* _LA CONSIGNE_:
Prolongez l'article sur la cuisine et les souvenirs de famille en reprenant juste après sa dernière phrase.

Poulet yas­sa, soupe Phnom Penh, pâtes à la mer­guez : dis moi quel plat tu fais je te dirai qui tu es

Mettre des mets sur des mots. C'est ce que font ces cuisinières amatrices en cuisinant des recettes transmises par leur famille, qui leur ont permis d'en apprendre plus sur leurs racines. Aujourd'hui, elles font vivre leurs souvenirs à travers les odeurs du poulet yassa, de la tarte flambée ou des pâtes à la merguez.

Il existe parfois des histoires qui ne se transmettent pas par la parole au sein des familles. Soit parce qu'elles sont difficiles à raconter, renvoient à des événements traumatiques. Soit parce que tout simplement les mots ne suffisent pas pour les appréhender dans leur entièreté. Alors la cuisine intervient. Et par un ingrédient, une saveur, un plat, les langues se délient, et chacun·e en apprend plus sur ses racines. Dans cet article, Causette donne la parole à des personnalités (la chanteuse Aurélie Saada et la journaliste Grace Ly) et à des anonymes, pour comprendre l'importance de la cuisine dans leur vie, son rôle de transmission et comment elle réussit à faire vivre les souvenirs. Chacune nous livre un plat emblématique de sa famille.

Aurélia Saada, chanteuse - Les pâtes à la merguez
PATES AUX MERGUEZ 392
© Zoé & Blaise

"L'amour de la cuisine est omniprésent chez moi : tout le monde cuisine, les jeunes, les vieux, ceux qui savent ou non... Au-delà du fait de manger, la pièce de la cuisine est très importante. Il s'agit d'un lieu de vie où l'on se retrouve, où l'on discute, se dispute. Les grands moments de la vie s'y déroulent. Dans ma famille, beaucoup de choses passent par la cuisine. On est pudiques, c'est comme ça que l'on se dit qu’on s’aime ou qu’on se manque. Je suis issue d’une famille juive tunisienne mais qui n'est pas forcément très religieuse. Alors on va cuisiner des plats traditionnels mais à notre façon. Notre tradition, c'est de ne pas totalement respecter les traditions. Elles se réécrivent. Du coup, on est très aventureux. Quand ma famille a connu l'antisémitisme en Tunisie, dans les années 50, elle est venue s'installer en France, qui a une place particulière pour elle. Mon grand-père s'est mis à cuisiner au beurre ou avec de la crème pour montrer son amour pour ce pays. En cuisine, tout se mélange et se transmet. Il n'existe pas, à mon sens, de notion d’appropriation culturelle. Cette pratique appartient à tout le monde et à personne.

* _LES DONNÉES_:
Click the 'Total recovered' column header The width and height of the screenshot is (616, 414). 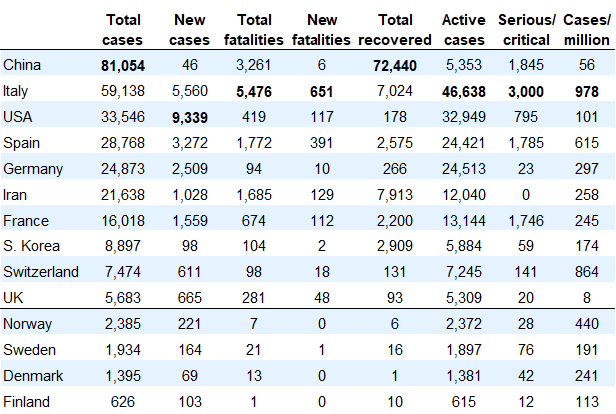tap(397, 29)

* * *

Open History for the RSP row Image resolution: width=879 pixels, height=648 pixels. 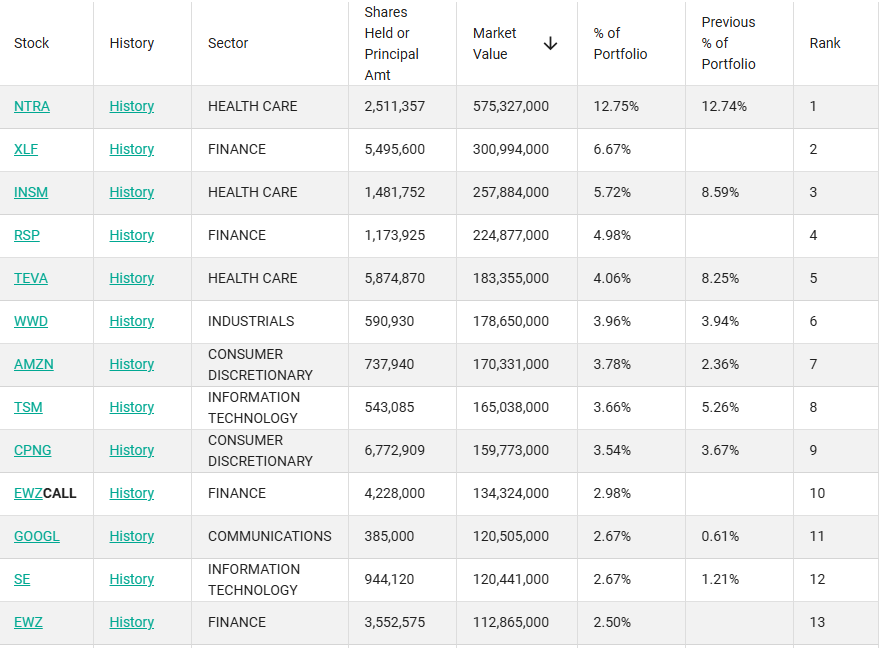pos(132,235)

* _CORRIGÉ_:
Je n'ai été pour la première fois en Tunisie que très récemment. Alors le souvenir du pays m'a été transmis par la cuisine de mes parents et de ma grand-mère, à travers des parfums, comme ceux du cumin et de la fleur d'oranger, et des plats, comme des couscous, des ragoûts, des poissons... Il y a aussi une certaine influence italienne. Mes grands-parents n'avaient pas beaucoup de moyens, mais ils faisaient toujours des grands repas, avec une table abondante : on trouvait du harissa, du thon, de la viande, de la semoule, plein de sauces... C'était modeste et généreux, très joyeux. Je trouve cela précieux d'avoir été élevée dans ce cadre. Aujourd'hui je n'ai pas peur d'inviter plein de gens en même temps. J'adore ça les tables extensibles.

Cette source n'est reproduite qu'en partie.